Letztlich mangelt es dem Antrag vom 11. Jänner 2006 auch an Angaben, die zur Beurteilung des fehlenden groben Verschuldens an der Nichtgeltendmachung von Tatsachen oder Beweismitteln in den abgeschlossenen Einkommensteuerverfahren notwendig sind (§ 303a Abs. 1 lit. d BAO).
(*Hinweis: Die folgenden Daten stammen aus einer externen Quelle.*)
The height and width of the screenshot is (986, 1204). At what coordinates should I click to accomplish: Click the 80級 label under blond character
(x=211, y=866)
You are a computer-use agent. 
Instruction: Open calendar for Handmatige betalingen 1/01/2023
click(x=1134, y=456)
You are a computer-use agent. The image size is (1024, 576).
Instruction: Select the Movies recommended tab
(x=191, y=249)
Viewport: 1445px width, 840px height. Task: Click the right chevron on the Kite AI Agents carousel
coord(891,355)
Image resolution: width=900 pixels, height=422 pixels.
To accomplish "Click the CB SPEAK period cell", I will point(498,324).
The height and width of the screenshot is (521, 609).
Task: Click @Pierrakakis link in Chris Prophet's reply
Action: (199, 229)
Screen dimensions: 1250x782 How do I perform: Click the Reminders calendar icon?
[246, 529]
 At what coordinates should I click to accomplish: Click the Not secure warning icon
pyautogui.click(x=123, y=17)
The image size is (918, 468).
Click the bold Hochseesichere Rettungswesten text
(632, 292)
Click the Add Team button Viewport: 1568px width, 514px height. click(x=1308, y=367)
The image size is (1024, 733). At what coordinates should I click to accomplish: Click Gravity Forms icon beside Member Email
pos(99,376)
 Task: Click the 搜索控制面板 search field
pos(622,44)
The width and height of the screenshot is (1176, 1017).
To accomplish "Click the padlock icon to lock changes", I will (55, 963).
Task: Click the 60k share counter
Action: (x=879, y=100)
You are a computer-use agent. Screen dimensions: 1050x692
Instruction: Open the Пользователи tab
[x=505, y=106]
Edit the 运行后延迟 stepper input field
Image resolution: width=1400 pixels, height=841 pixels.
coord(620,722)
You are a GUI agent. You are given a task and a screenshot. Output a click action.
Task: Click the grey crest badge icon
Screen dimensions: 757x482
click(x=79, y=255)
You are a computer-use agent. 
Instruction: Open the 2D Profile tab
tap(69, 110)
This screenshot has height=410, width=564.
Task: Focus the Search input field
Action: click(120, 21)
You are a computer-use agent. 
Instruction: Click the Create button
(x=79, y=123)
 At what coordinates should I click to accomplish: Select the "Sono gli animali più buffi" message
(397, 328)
Entspricht der Wiederaufnahmsantrag nicht den im Abs. 1 umschriebenen Erfordernissen, so hat die Abgabenbehörde dem Antragsteller gemäß § 303a Abs. 2 BAO die Behebung dieser inhaltlichen Mängel mit dem Hinweis aufzutragen, dass der Antrag nach fruchtlosem Ablauf einer gleichzeitig zu bestimmenden angemessenen Frist als zurückgenommen gilt. Die Erlassung eines Mängelbehebungsauftrages liegt nicht im Ermessen der Abgabenbehörde. Gegebenenfalls "hat" die Behörde dem Einschreiter die Behebung der inhaltlichen Mängel aufzutragen.

Der Antrag vom 11. Jänner 2006 entsprach - wie vorhin ausgeführt - nicht den gesetzlichen Erfordernissen des § 303a Abs. 1 BAO. Vom Finanzamt, das den Antrag als Wiederaufnahmsantrag gemäß § 303 Abs. 1 lit. b BAO wertete, wurde ein Mängelbehebungsauftrag trotz inhaltlicher Mängel dieses Antrages nicht erlassen, es hat vielmehr eine Sachentscheidung getroffen und den Antrag vom 11. Jänner 2006 mit Bescheid vom 28. Juni 2006 abgewiesen. Ergeht trotz inhaltlicher Mängel vor deren Behebung eine meritorische Entscheidung, so ist sie rechtswidrig (zB. VwGH 16.12.1987, 85/13/0108, 85/13/0131, zu einem Mängelbehebungsverfahren gemäß § 275 BAO). Der Berufung war daher stattzugeben und der rechtswidrige Abweisungsbescheid aufzuheben (vgl. auch UFS 25.10.2005, RV/0381-W/05; UFS 5.12.2005, RV/0033-W/04).

Es war daher spruchgemäß zu entscheiden.